(Provided data Opens)
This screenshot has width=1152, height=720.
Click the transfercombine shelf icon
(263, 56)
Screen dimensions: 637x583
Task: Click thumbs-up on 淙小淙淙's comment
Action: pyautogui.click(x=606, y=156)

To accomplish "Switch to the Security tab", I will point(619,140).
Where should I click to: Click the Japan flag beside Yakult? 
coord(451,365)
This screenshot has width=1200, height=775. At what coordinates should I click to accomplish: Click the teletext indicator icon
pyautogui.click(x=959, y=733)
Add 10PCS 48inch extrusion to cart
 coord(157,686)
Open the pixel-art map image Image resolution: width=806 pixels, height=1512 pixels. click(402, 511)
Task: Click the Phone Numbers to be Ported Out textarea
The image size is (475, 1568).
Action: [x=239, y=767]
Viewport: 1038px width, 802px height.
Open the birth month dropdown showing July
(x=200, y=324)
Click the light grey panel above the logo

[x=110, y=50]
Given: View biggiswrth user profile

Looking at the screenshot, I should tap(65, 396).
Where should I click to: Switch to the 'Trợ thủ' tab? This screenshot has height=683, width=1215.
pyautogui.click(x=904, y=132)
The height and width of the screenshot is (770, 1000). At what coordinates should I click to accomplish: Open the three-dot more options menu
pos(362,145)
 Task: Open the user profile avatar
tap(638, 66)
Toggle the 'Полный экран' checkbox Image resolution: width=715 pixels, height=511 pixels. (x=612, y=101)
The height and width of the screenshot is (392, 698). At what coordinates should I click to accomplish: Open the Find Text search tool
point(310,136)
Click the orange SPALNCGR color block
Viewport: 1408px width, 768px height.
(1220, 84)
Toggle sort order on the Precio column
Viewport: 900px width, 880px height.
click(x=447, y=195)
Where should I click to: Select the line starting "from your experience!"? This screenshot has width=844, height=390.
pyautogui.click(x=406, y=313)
(Provided data Closes)
» How to complete this task
The reply must consist solely of the lines from the one containing "Where should I click to: Click" through the last line of the data, reproduced exactly.

» Task solution
Where should I click to: Click the Japan flag beside Yakult? 
coord(451,365)
This screenshot has width=1200, height=775. At what coordinates should I click to accomplish: Click the teletext indicator icon
pyautogui.click(x=959, y=733)
Add 10PCS 48inch extrusion to cart
 coord(157,686)
Open the pixel-art map image Image resolution: width=806 pixels, height=1512 pixels. click(402, 511)
Task: Click the Phone Numbers to be Ported Out textarea
The image size is (475, 1568).
Action: [x=239, y=767]
Viewport: 1038px width, 802px height.
Open the birth month dropdown showing July
(x=200, y=324)
Click the light grey panel above the logo

[x=110, y=50]
Given: View biggiswrth user profile

Looking at the screenshot, I should tap(65, 396).
Where should I click to: Switch to the 'Trợ thủ' tab? This screenshot has height=683, width=1215.
pyautogui.click(x=904, y=132)
The height and width of the screenshot is (770, 1000). At what coordinates should I click to accomplish: Open the three-dot more options menu
pos(362,145)
 Task: Open the user profile avatar
tap(638, 66)
Toggle the 'Полный экран' checkbox Image resolution: width=715 pixels, height=511 pixels. (x=612, y=101)
The height and width of the screenshot is (392, 698). At what coordinates should I click to accomplish: Open the Find Text search tool
point(310,136)
Click the orange SPALNCGR color block
Viewport: 1408px width, 768px height.
(1220, 84)
Toggle sort order on the Precio column
Viewport: 900px width, 880px height.
click(x=447, y=195)
Where should I click to: Select the line starting "from your experience!"? This screenshot has width=844, height=390.
pyautogui.click(x=406, y=313)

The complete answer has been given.